Quel plaisir de pouvoir offrir à nos lecteurs, grâce à notre partenariat avec l’éditeur Gope, ce roman feuilleton croustillant qu’est Hashtag Singapour. Merci pour cette nouvelle publiée par épisodes. Nous allons continuer !
L’INTRIGUE
M. Tong, violoniste mondialement admiré, est très attaché à son Stradivarius et à sa belle demeure de Singapour. Lors de ses tournées dans différents pays, Mme Tong en profite pour retrouver sa passion de jeunesse : chanter les Beatles dans un cabaret démodé.
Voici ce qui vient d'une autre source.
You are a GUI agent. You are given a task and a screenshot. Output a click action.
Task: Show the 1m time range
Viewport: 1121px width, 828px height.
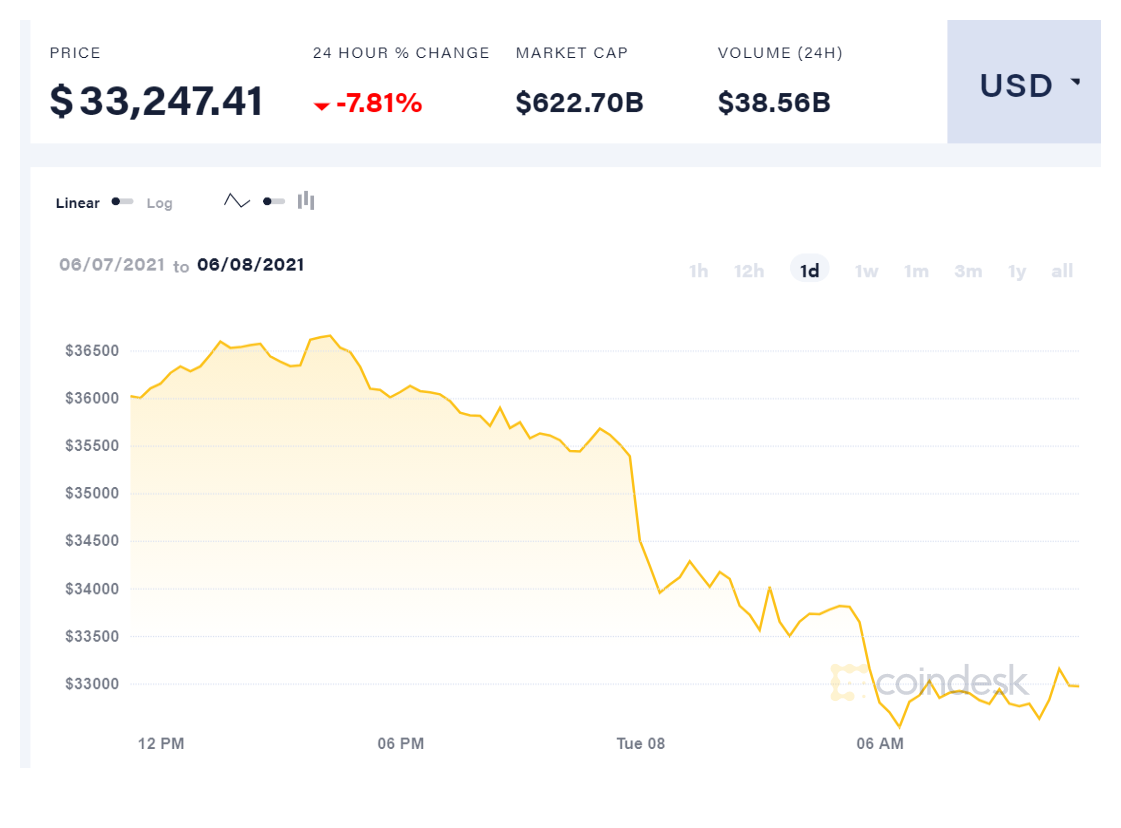pos(916,271)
La tension latente dans le couple prend un tournant dramatique lorsque Mme Tong apprend le comportement inadmissible de son mari auprès de certaines femmes. Elle décide de lui donner une leçon d’une façon très personnelle précisément au moment où il est victime d’événements pour le moins inexplicables et qui risquent de lui faire perdre la raison. Mais qu’est-ce que la raison dans cette histoire ?
RÉSUMÉ ÉPISODE 11
Dans un premier temps, Mme Tong, sa fille et une poignée de gens assistent aux obsèques de M. Tong, dont la fin était annoncée. Dans un second temps, M. Tong, dans son lit d’hôpital, réalise soudain qu’il peut se lever, que rien ne l’entrave plus. Il compte agir vite pour fuir l’endroit où il est retenu. Y aurait-il deux M. Tong ?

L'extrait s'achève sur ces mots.